Python is widely used in data science and machine learning, mainly relying on its simplicity and a powerful library ecosystem. 1) Pandas is used for data processing and analysis, 2) Numpy provides efficient numerical calculations, and 3) Scikit-learn is used for machine learning model construction and optimization, these libraries make Python an ideal tool for data science and machine learning.

Is it enough to learn Python for two hours a day? It depends on your goals and learning methods. 1) Develop a clear learning plan, 2) Select appropriate learning resources and methods, 3) Practice and review and consolidate hands-on practice and review and consolidate, and you can gradually master the basic knowledge and advanced functions of Python during this period.

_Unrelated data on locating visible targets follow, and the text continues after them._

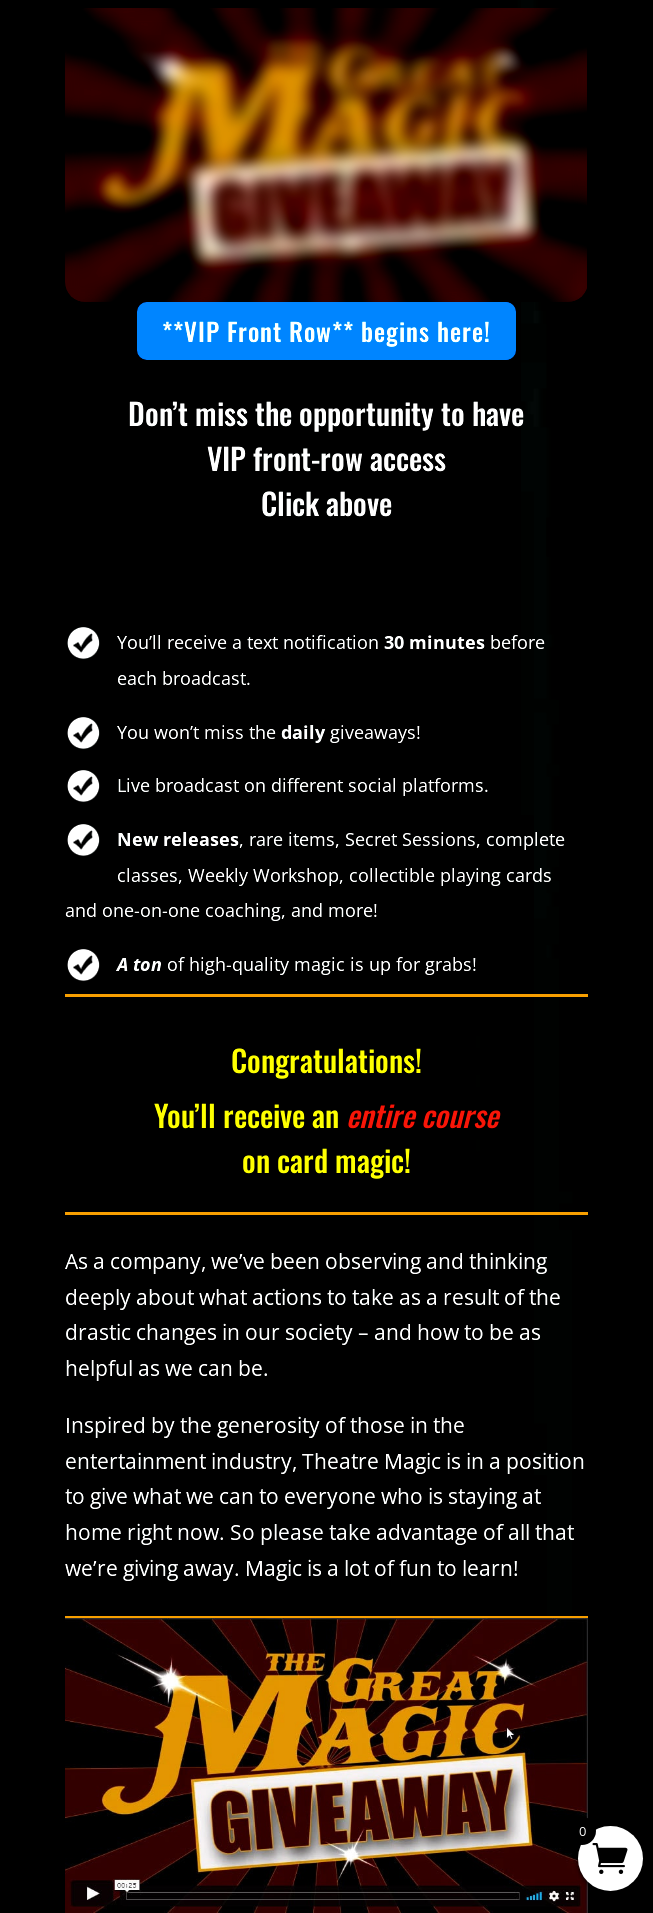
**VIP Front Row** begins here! (326, 330)
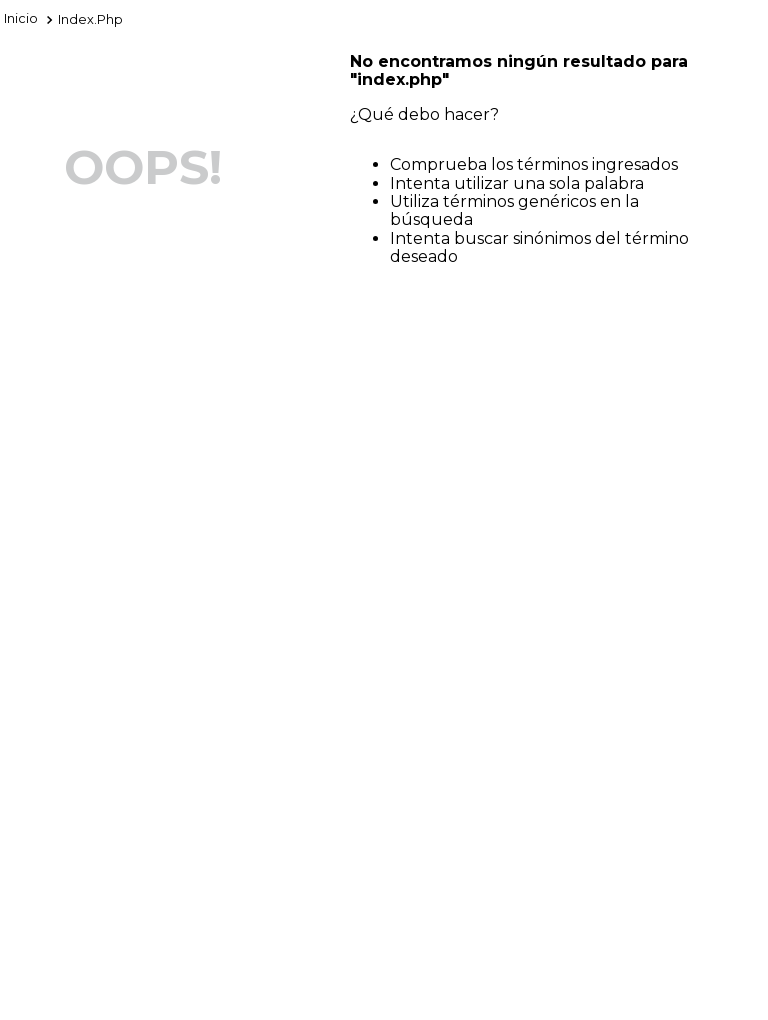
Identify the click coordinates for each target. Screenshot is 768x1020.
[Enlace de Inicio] (21, 20)
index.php (90, 19)
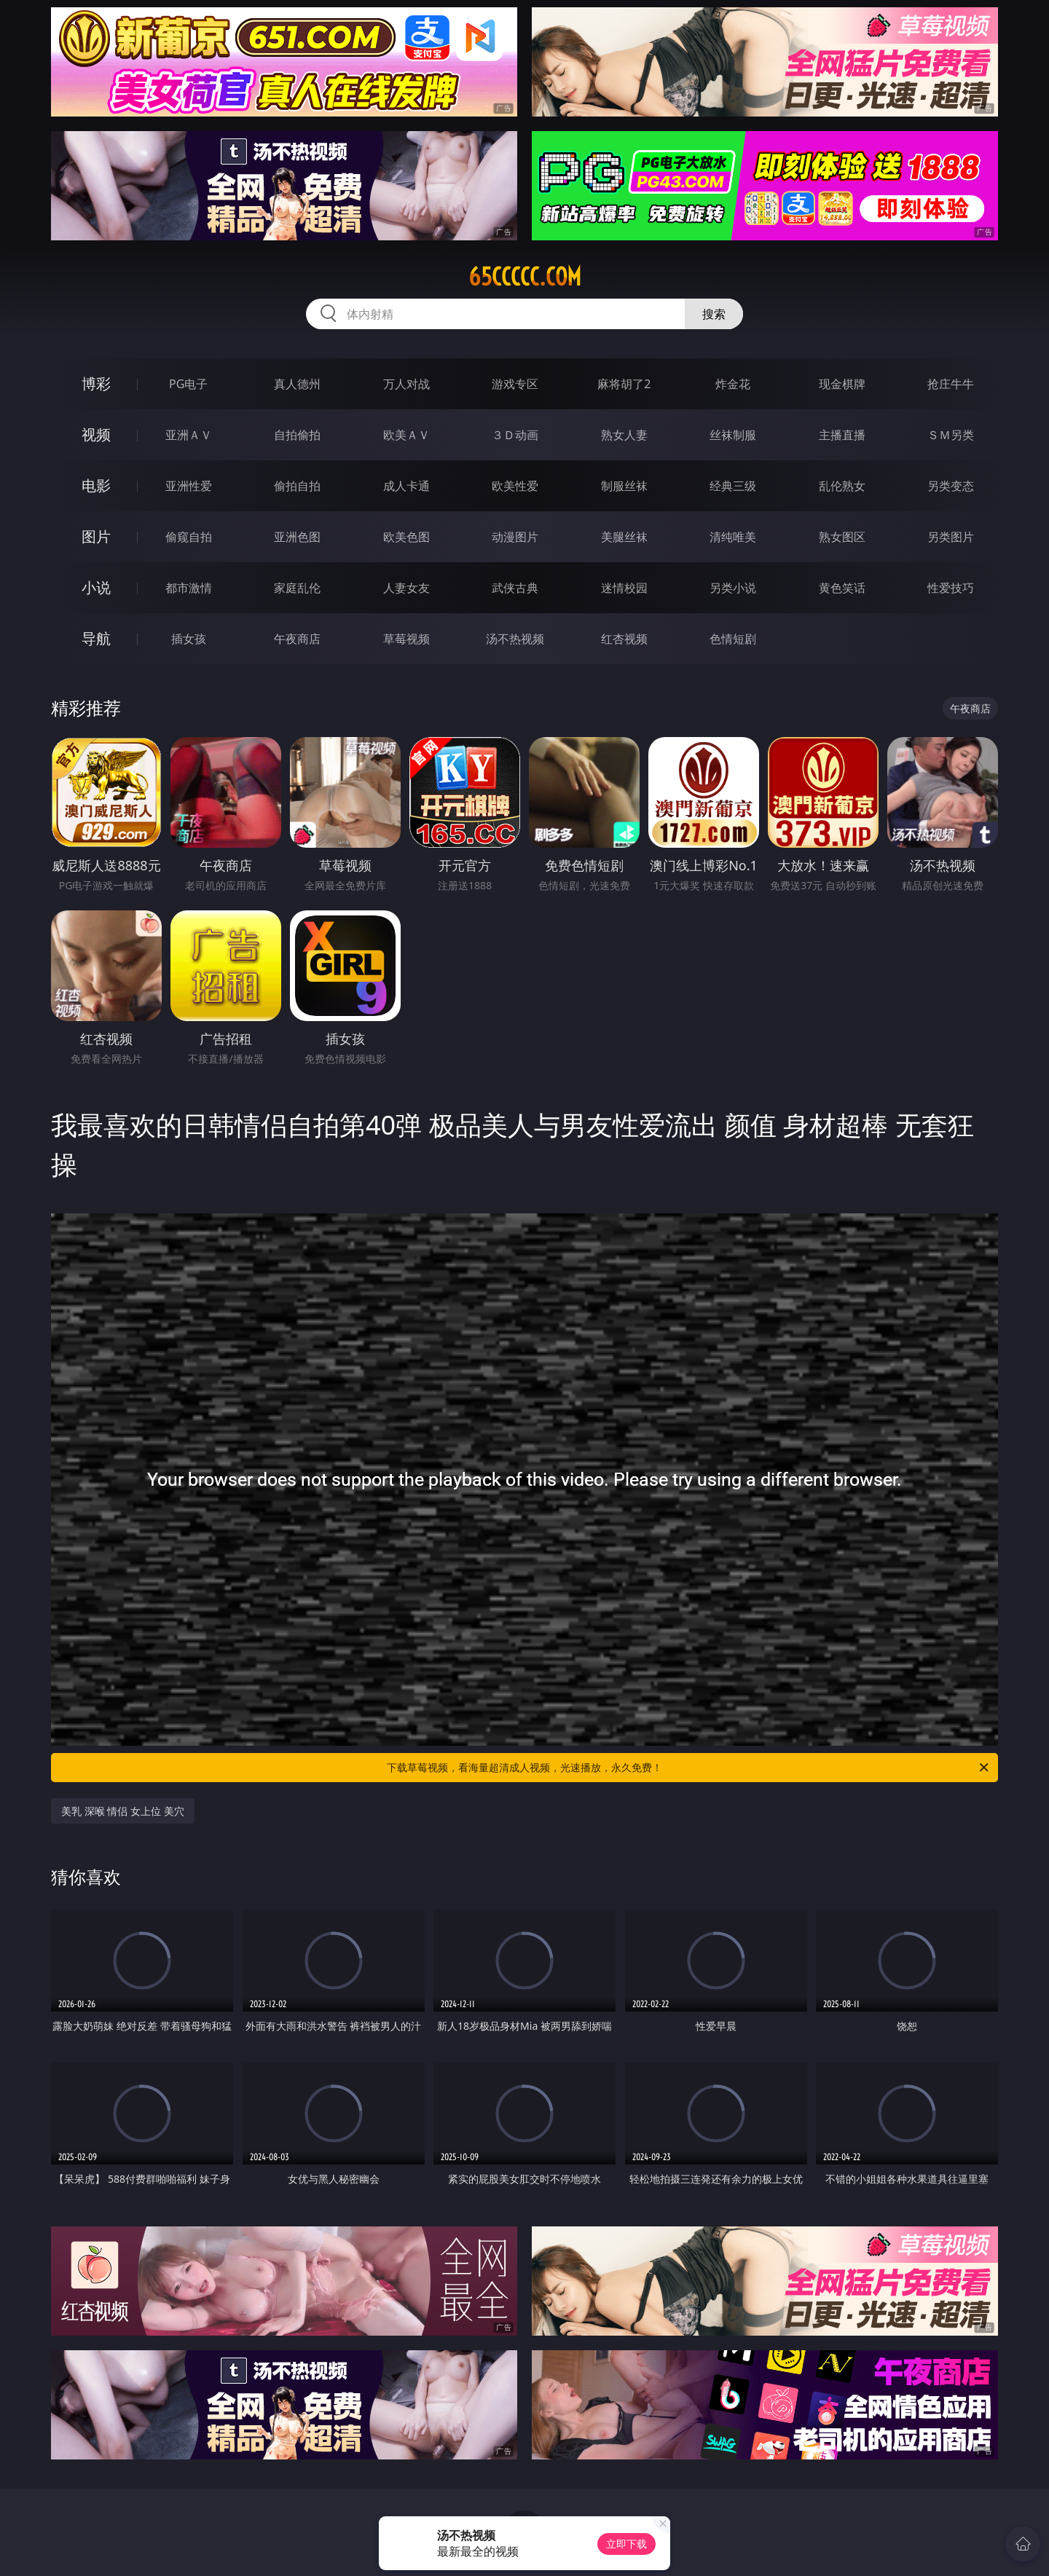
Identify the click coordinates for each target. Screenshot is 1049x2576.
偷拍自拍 (297, 486)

Key applications of Python in web development include the use of Django and Flask frameworks, API development, data analysis and visualization, machine learning and AI, and performance optimization. 1. Django and Flask framework: Django is suitable for rapid development of complex applications, and Flask is suitable for small or highly customized projects. 2. API development: Use Flask or DjangoRESTFramework to build RESTfulAPI. 3. Data analysis and visualization: Use Python to process data and display it through the web interface. 4. Machine Learning and AI: Python is used to build intelligent web applications. 5. Performance optimization: optimized through asynchronous programming, caching and code

Python is better than C in development efficiency, but C is higher in execution performance. 1. Python's concise syntax and rich libraries improve development efficiency. 2.C's compilation-type characteristics and hardware control improve execution performance. When making a choice, you need to weigh the development speed and execution efficiency based on project needs.


Hot AI Tools

Undresser.AI Undress
AI-powered app for creating realistic nude photos

AI Clothes Remover
Online AI tool for removing clothes from photos.

Undress AI Tool
Undress images for free

Clothoff.io
AI clothes remover

Video Face Swap
Swap faces in any video effortlessly with our completely free AI face swap tool!

Hot Article

Hot Tools

Atom editor mac version download
The most popular open source editor

SublimeText3 Linux new version
SublimeText3 Linux latest version

SublimeText3 Mac version
God-level code editing software (SublimeText3)

SublimeText3 English version
Recommended: Win version, supports code prompts!

SAP NetWeaver Server Adapter for Eclipse
Integrate Eclipse with SAP NetWeaver application server.